All is well in the Morales household except for one thing. The city has allowed a commercial property owner that adjoins their home on the east side, to literally dump storm water into their back yard.
Cindy Morales checked the City Code of Ordinances and found the following section.
Sec. 50-16. - Control of stormwater drainage.
All development shall control any storm water drainage that is created as the result of any development of the property according to adopted city standards currently maintained by the community development and public affairs director.
This section of the city’s code is very clear. It means the owner of a covered surface, like a parking lot, has the responsibility to keep the storm water from flooding property owners downstream of the paved surface. The most common way to meet this requirement is to retain the water on the surface so that it is metered out of (for instance) a parking lot into the storm sewer to carry of the water without harming adjoining properties.
It is why you see large commercial curbs on parking lots, concrete retention basins, or grass covered swales built to hold storm water runoff in heavy rains.
In the Morales situation the city allowed the property owner to pave the area up to Morales property without any way of stopping the storm water from flooding into the Morales back yard during heavy rains.
“Before they did the improvements they had some curbs in place to keep the water off our property,” said Cindy Morales.
“When they repaired their parking lot, city engineers did not require the property owner next door to build adequate curbing to divert the water to the storm drainage ditch between our properties,” she continued, “so now all of the storm water drains directly into our back yard.”
Mrs. Morales has not received an adequate answer from city officials as to why the city’s code of ordinances is being ignored by the engineers in the Public Works Department.
“I mean,” she said, “certainly they have to know that water runs downhill. By allowing the property to owner to the east of us to make changes to his property that floods our property, does not make sense.”
To make matters worse, a large sinkhole has developed in the newly paved surface. The Morales’s are concerned the resulting underground flooding will further undermine their property.
Cindy and Pat Morales are the victims of bureaucratic red tape. They did not ask their neighbor to remove curbs that kept water from flooding their back yard. In the winter time, the curbs also offered a degree of safety from snow plows dumping snow on their chain link fence that divides the property.
The city ordinance is very clear in a resolution to the problem. From our point of view the city should enforce the ordinance and have the property owner put curbs on property to divert storm water runoff from flooding the Morales property.
State House Race Heats Up
The five way race to become the Democratic candidate for the 28th District representing the Raytown area is starting to heat up.
We have heard, but not been able to substantiate, allegations of misinformation being spread by one candidate who is taking credit for projects in the Raytown area that are, quite frankly, very hard to qualify.
That being said, it is appropriate that we straighten out what we do know to be true.
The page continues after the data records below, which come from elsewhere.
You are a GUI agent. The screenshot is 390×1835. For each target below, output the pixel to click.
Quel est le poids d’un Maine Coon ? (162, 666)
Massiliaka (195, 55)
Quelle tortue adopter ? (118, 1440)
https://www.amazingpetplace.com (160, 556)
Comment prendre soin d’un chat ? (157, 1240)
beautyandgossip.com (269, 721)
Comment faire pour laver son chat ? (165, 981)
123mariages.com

The most visible candidate we are aware of is Jerome Barnes. He has a smattering of signs dotting Raytown neighborhoods. No doubt his door to door campaign is paying off.
Barnes is currently serving his second term on the Raytown School Board.
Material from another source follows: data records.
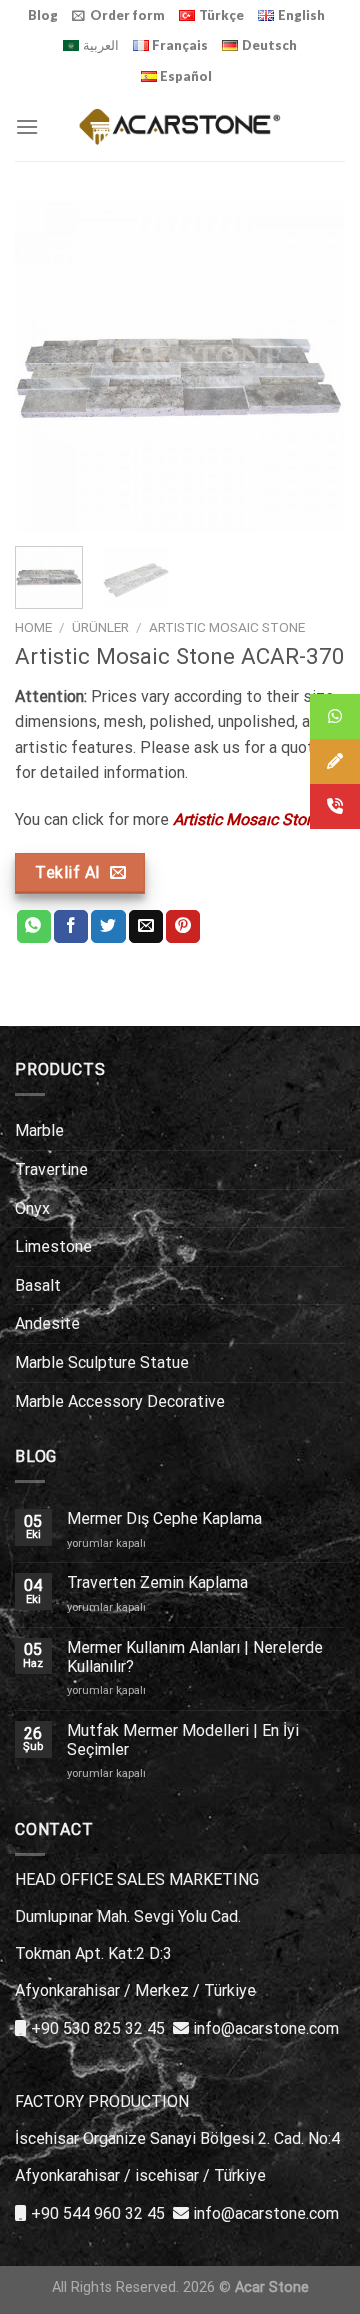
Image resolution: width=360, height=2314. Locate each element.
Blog (43, 15)
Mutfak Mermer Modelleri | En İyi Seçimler (183, 1740)
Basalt (38, 1285)
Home (33, 627)
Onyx (32, 1208)
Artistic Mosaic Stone (227, 627)
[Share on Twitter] (108, 927)
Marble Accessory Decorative (120, 1401)
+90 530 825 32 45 (98, 2028)
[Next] (313, 366)
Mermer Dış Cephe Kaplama (164, 1518)
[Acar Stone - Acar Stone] (180, 126)
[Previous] (47, 366)
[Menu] (27, 126)
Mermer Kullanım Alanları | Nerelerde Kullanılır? (195, 1657)
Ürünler (100, 627)
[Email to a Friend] (146, 927)
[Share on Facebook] (71, 927)
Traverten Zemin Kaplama (157, 1582)
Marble (39, 1130)
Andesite (47, 1323)
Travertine (51, 1169)
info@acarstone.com (266, 2028)
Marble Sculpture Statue (102, 1362)
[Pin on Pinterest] (183, 927)
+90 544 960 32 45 (98, 2213)
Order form (127, 15)
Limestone (53, 1246)
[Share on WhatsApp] (34, 927)
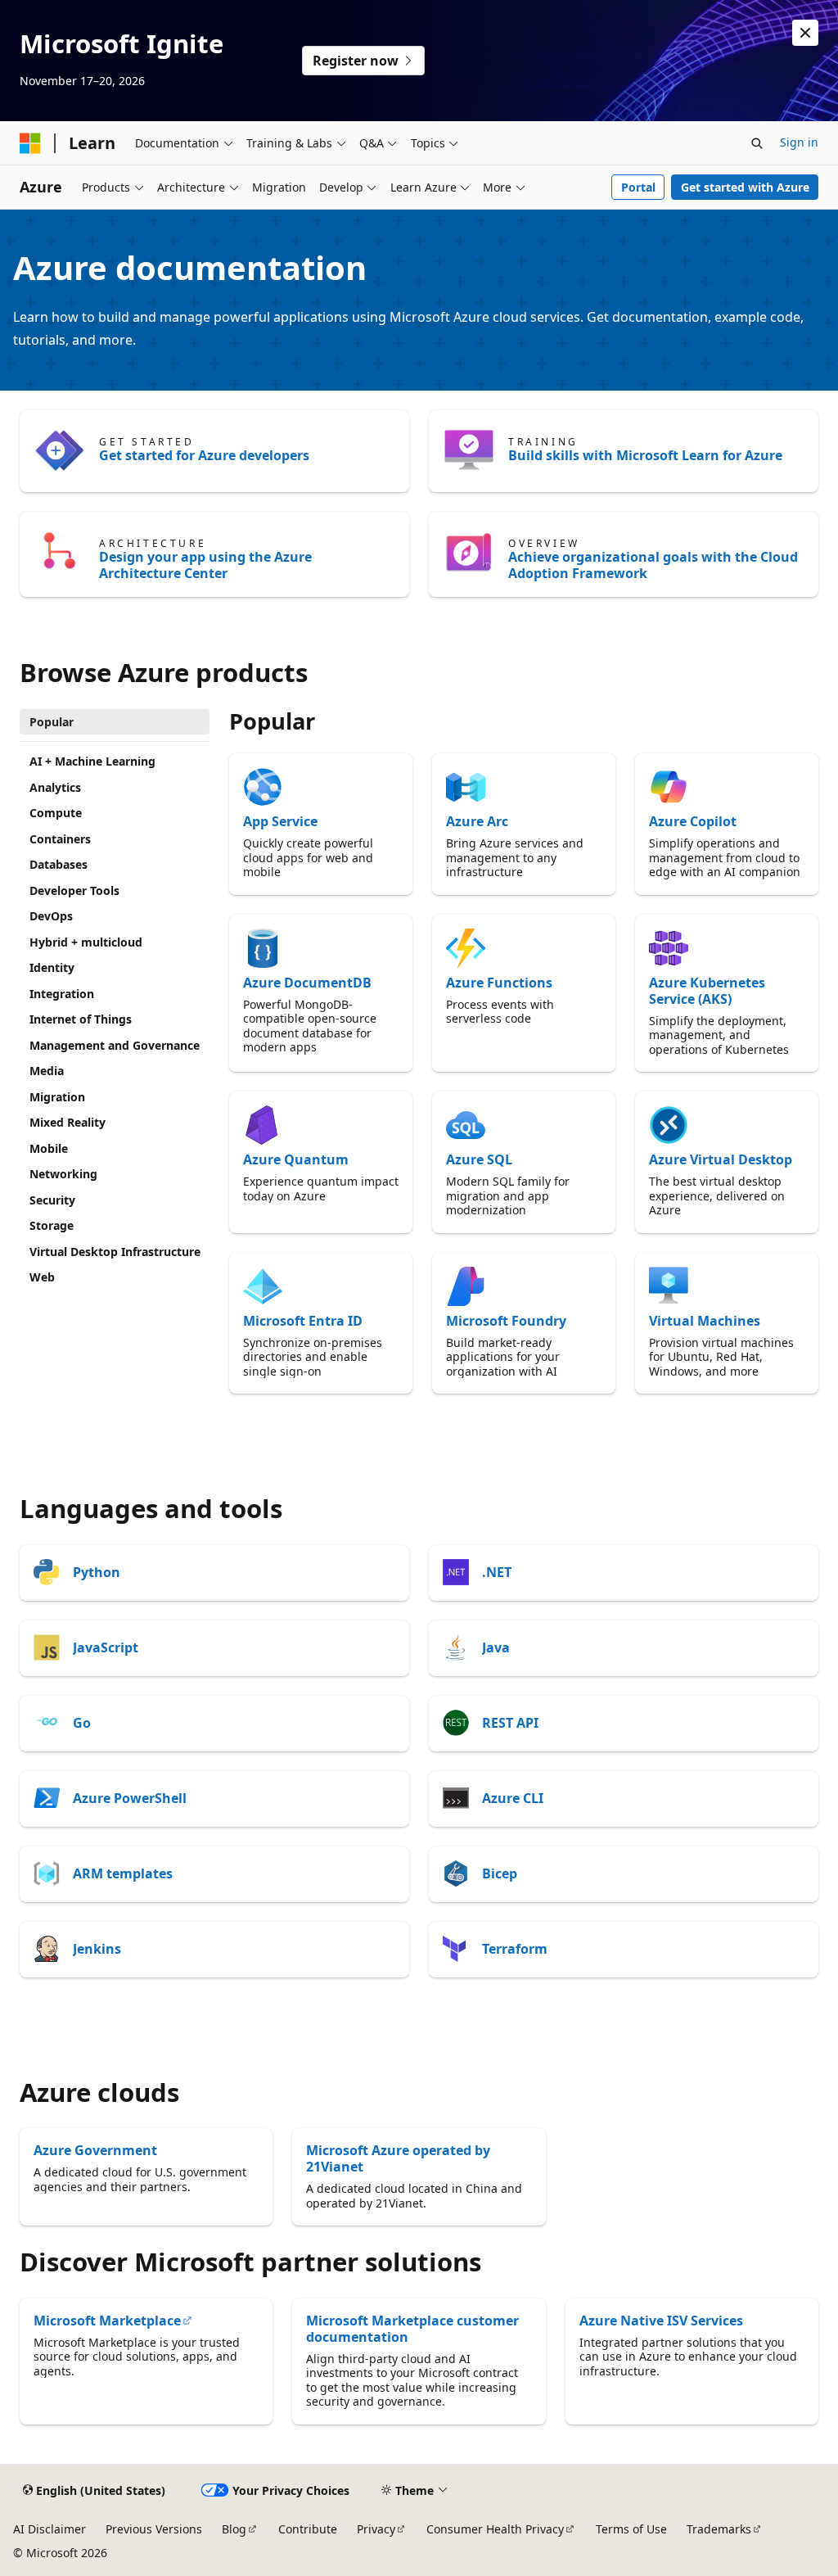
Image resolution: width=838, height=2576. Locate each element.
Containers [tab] (60, 839)
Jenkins (97, 1949)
There is some confusion over the status of one candidate. Ward 2 Alderman Jim Aziere is making his third attempt to be elected to the Missouri House of Representatives. The big difference this time is that he is running as a Democrat. Aziere has run twice before as a Republican. He also served as a Jackson County Republican Committeeman.
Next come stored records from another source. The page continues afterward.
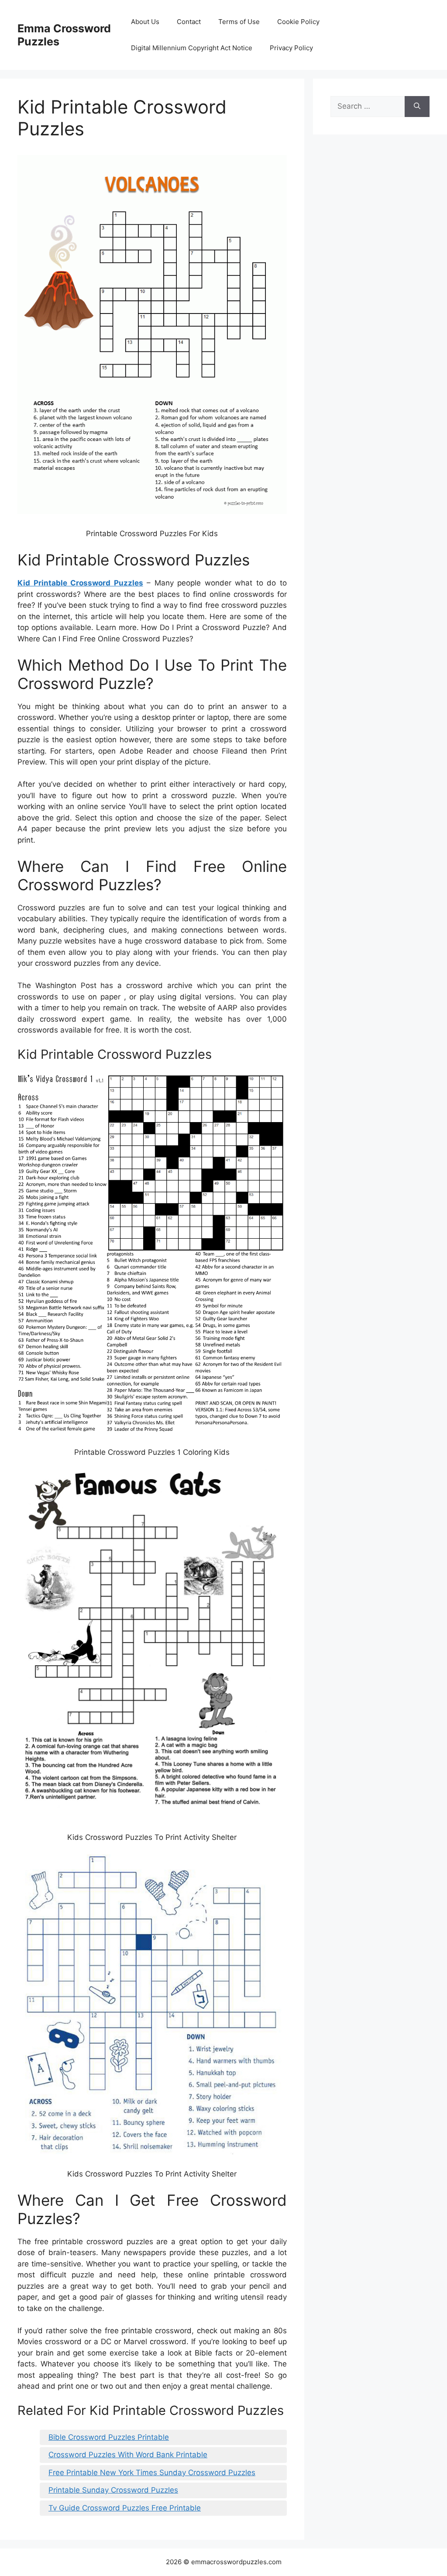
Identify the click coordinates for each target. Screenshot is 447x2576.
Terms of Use (239, 21)
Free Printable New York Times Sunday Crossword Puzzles (151, 2472)
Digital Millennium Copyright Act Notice (191, 48)
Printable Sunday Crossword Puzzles (113, 2490)
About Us (145, 21)
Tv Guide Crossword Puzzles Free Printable (124, 2508)
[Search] (417, 106)
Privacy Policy (291, 48)
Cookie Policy (298, 21)
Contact (189, 21)
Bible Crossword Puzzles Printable (108, 2437)
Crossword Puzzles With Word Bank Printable (127, 2454)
Former Raytown Alderman Pat Riehle is also making his third attempt for the open seat on the State Legislature. In his first attempt he was removed from the ballot for not making a timely filing of required reports. He was defeated by Tom McDonald (who cannot run for re-election due to term limits) two years ago. Like Barnes, Riehle has been seen campaigning in Raytown precincts.
Diane Krizek and Josh Greene round out the list of candidates. Both are running ads in the local newspapers.
On the Republican side, Ward 4 Alderman Bill VanBuskirk, who does not have an opponent in the Republican primary, has been seen campaigning door to door in area Raytown neighborhoods.